- **Document section**
· · · ·

Reuven (Ruvi) Ziegler - 10th September 2012
Migration Asylum and Trafficking
Israel-Egypt Border.

Following Laura’s post on new Australian policies on asylum seekers, events on Israel’s border with Egypt shed light yet again on the Israeli government’s (mis)handling of (primarily Eritrean and Sudanese) asylum seekers. For a week, a group of about 20 Eritreans fleeing Egypt have been trapped, after they crossed the rather flimsy Egyptian fence into Israeli territory, only to be confronted by a recently constructed fence that Israel has been erecting precisely to stop such asylum seekers from entering Israel—this in addition to halting drug trafficking, arms smuggling and terrorism.

Notably, the fence’s route lies inside Israeli territory. The Israeli daily Haaretz reported that Israeli soldiers have been ordered to prevent the asylum seekers from crossing the Israeli fence. They have given them no food, only limited amounts of water, and some fabric to protect them from the sun, with the explicit purpose of making the asylum seekers turn around. One of the asylum seekers was pregnant; she has had a miscarriage.

On 5 September, ‘We Refugees’, an Israeli NGO, petitioned Supreme Court demanding that the asylum seekers be admitted to Israel immediately and have their asylum applications assessed according to Israel’s international law commitments. On 6 September, a hearing was held before a three-judge panel chaired by the Court’s president, Asher Grunis. The state submitted a written response arguing that it is its sovereign right to prevent entry. The Court has scheduled another hearing for 9 September, noting that it has heard evidence presented by the state ex parte.Later that afternoon, the state has arranged with Egypt that the two women and the boy will be allowed to enter Israel on ‘humanitarian grounds’ (only to be immediately detained at the ‘Saharonim’ detention centre) while the 18 men had to return to Egypt.

· · · ·

- **Available data**
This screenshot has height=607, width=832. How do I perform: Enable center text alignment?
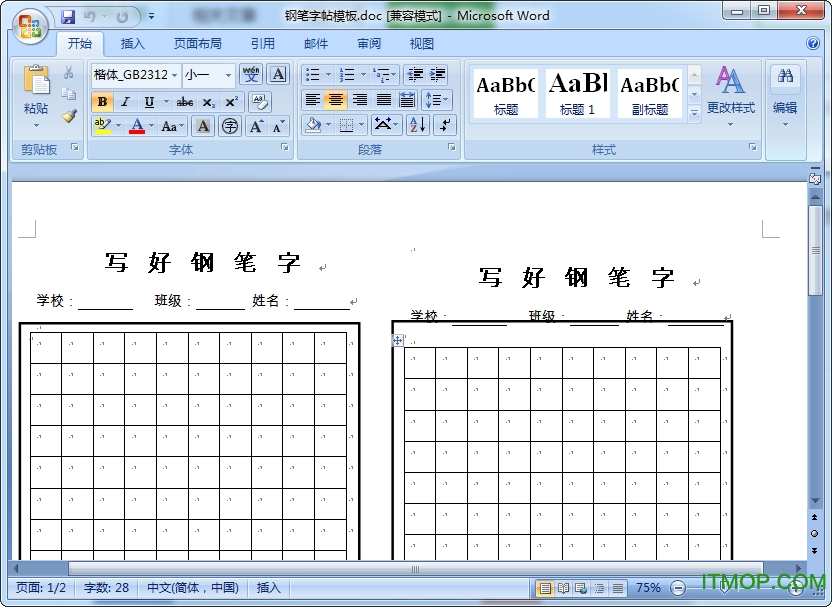(x=335, y=99)
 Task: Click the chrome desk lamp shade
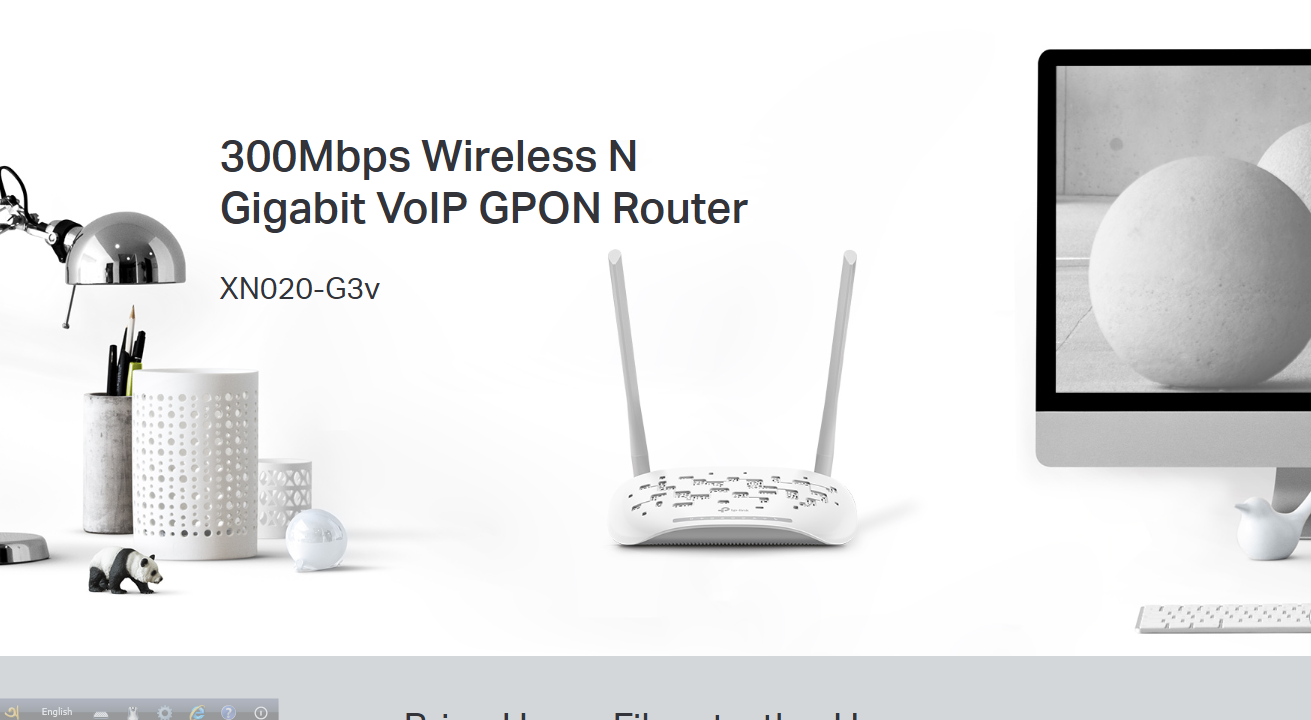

· · · ·

- **Problems to solve**
(A) Return the stretch of the Israel-Egypt border post from "On 5 September, ‘We" through "return to Egypt.".
(B) Summarize the Israel-Egypt border post in two sentences.
(C) Write what comes next in the Israel-Egypt border post, picking up after its final sentence.
The listing comes from a separate source.

- **Answers for the exercise**
(A)
On 5 September, ‘We Refugees’, an Israeli NGO, petitioned Supreme Court demanding that the asylum seekers be admitted to Israel immediately and have their asylum applications assessed according to Israel’s international law commitments. On 6 September, a hearing was held before a three-judge panel chaired by the Court’s president, Asher Grunis. The state submitted a written response arguing that it is its sovereign right to prevent entry. The Court has scheduled another hearing for 9 September, noting that it has heard evidence presented by the state ex parte.Later that afternoon, the state has arranged with Egypt that the two women and the boy will be allowed to enter Israel on ‘humanitarian grounds’ (only to be immediately detained at the ‘Saharonim’ detention centre) while the 18 men had to return to Egypt.

(B) About 20 Eritrean asylum seekers fleeing Egypt have been trapped for a week between the Egyptian fence and a recently built Israeli fence, where Israeli soldiers were ordered to stop them crossing and gave them no food and only limited water so they would turn around. An Israeli NGO petitioned the Supreme Court to have them admitted and their asylum applications assessed, while the state argued that it has a sovereign right to prevent entry.

(C)
In previous judgements, the Israeli Supreme Court has emphasised that the state is bound by the principle of non-refoulement. Like the European Court of Human Rights in Hirsi Jamaa and Others v. Italy (concerning the Italian transfer of Somalian and Eritrean nationals to Libyan authorities), the Israeli Supreme Court ruled in HCJ 4702/94  (Hebrew) that an individual cannot be sent back to a place where his freedom or life would be threatened. Justice Aharon Barak, then the President of the Israeli Supreme Court, established that the principle of non-refoulement can be derived not only from Article 33 of the U.N. Refugee Convention, but also from Article 1 of the Israeli Basic Law: Human Dignity and Liberty. Chief Justice Barak held that the principle “applies in Israel to any governmental authority relating to the expulsion of a person from Israel.”

A more recent and highly pertinent case, HCJ 7032/07 (Hebrew), involved the ‘hot return’ procedure, whereby Israel would return border-crossers to Egypt in coordination with the Egyptian authorities, without assessing the claims of potential asylum seekers. The court dismissed the petition in view of the Israeli government’s announcement that the practice has ceased (primarily due to the political developments in Egypt). However, the court held that “if and when the policy is renewed, it will follow accepted standards of international law and include proper guarantees that will assure the safety of returnees to a high degree of certainty” [par. 12, author’s translation].

Notably, the construction of the (expensive and sophisticated) fence and the refusal to admit those approaching it as asylum seekers while concomitantly refusing to set up a procedure for making asylum applications at the border crossings is part of a comprehensive government policy to deter future asylum seekers from arriving, and to encourage asylum seekers currently in Israel to leave ‘voluntarily’. The majority of asylum seekers in Israel come from Eritrea, and the State offers them (as well as Sudanese nationals) temporary collective protection from deportation without conducting individual refugee status determination procedures and without allowing them to work.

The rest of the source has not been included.